I want to raise a number of issues in Wexford relating to the national development plan. I acknowledge the fact that the Minister, together with the Minister, Deputy James Browne, and me, visited Wexford General Hospital on Friday. He met with Linda O'Leary, the hospital manager, representatives of the HSE and many of the very hard-working staff. Planning permission has been awarded for a 97-bed unit and construction is to commence at the beginning of next year. Other demands were made at the meeting for progress on beds, the emergency department and laboratories in Wexford General Hospital.I hope that as part of the new national development plan, the necessary funding will be awarded to make those a reality. On the question of mental health beds, I want to highlight that we have 178,000 people living in Wexford. During the summer, that number increased by up to a quarter. At the moment, if a person is in need of a mental health bed, they have to travel 60 km from Wexford to Waterford. Currently, there are no acute mental health beds in Wexford. There is no 24-hour service run by the State. The only ones are those operated by the voluntary sector, including Talk to Tom. As part of the national development plan, I would like to see the introduction of a small facility of perhaps ten to 20 beds in Wexford to deal with the mental health crisis we are currently facing.
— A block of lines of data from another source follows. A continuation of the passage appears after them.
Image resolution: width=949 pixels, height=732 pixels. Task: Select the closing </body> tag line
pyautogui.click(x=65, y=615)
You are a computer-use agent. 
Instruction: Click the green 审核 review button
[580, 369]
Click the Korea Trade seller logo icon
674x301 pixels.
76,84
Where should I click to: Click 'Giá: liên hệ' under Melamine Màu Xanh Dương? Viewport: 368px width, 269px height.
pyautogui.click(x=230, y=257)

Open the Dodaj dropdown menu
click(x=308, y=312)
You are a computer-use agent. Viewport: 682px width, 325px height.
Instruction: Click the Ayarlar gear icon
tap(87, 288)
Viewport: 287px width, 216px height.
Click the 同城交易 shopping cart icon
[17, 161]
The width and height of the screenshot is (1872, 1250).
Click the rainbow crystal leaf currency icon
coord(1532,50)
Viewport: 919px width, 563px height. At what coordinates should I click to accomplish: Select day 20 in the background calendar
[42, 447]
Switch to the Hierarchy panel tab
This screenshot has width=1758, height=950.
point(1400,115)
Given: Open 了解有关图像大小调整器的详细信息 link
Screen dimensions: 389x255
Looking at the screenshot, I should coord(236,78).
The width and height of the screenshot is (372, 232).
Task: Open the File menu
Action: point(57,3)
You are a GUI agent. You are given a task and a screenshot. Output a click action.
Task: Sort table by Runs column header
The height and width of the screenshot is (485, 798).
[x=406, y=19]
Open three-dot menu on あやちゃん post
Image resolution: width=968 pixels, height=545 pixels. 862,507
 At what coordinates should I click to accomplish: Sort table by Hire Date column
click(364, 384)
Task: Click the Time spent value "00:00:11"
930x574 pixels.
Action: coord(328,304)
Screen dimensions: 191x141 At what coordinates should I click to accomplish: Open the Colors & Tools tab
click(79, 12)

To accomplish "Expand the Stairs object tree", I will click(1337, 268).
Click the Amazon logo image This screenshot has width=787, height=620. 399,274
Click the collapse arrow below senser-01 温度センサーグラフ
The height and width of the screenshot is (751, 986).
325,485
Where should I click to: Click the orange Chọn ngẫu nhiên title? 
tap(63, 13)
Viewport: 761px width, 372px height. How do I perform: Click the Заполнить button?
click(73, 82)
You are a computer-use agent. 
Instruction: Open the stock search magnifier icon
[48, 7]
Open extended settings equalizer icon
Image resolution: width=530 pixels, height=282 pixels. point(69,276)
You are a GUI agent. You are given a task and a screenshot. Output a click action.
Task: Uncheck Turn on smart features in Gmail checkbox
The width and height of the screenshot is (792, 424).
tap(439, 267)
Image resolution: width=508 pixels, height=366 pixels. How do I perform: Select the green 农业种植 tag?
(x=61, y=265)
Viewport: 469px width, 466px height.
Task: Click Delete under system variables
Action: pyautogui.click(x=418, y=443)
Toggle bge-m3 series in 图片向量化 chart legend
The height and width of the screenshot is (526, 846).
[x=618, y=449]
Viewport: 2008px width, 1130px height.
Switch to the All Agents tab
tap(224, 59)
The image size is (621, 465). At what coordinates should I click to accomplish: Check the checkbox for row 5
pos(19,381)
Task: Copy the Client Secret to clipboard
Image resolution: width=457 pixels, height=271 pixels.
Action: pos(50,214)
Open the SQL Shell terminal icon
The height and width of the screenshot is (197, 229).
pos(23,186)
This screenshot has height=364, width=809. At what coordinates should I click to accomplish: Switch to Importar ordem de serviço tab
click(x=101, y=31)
Finally, I want to highlight the Enniscorthy flood relief project. The Minister of State, Deputy Moran, visited the town to see this project. Enniscorthy was flooded in 1924, 1947, 1965, 2000, 2025 and most recently in 2021. This is an example of where the Department set aside €65 million in 2015 but because of delays and bureaucracy in the planning process, we have not been able to deliver the project. The money is there but the project has not been given planning consent.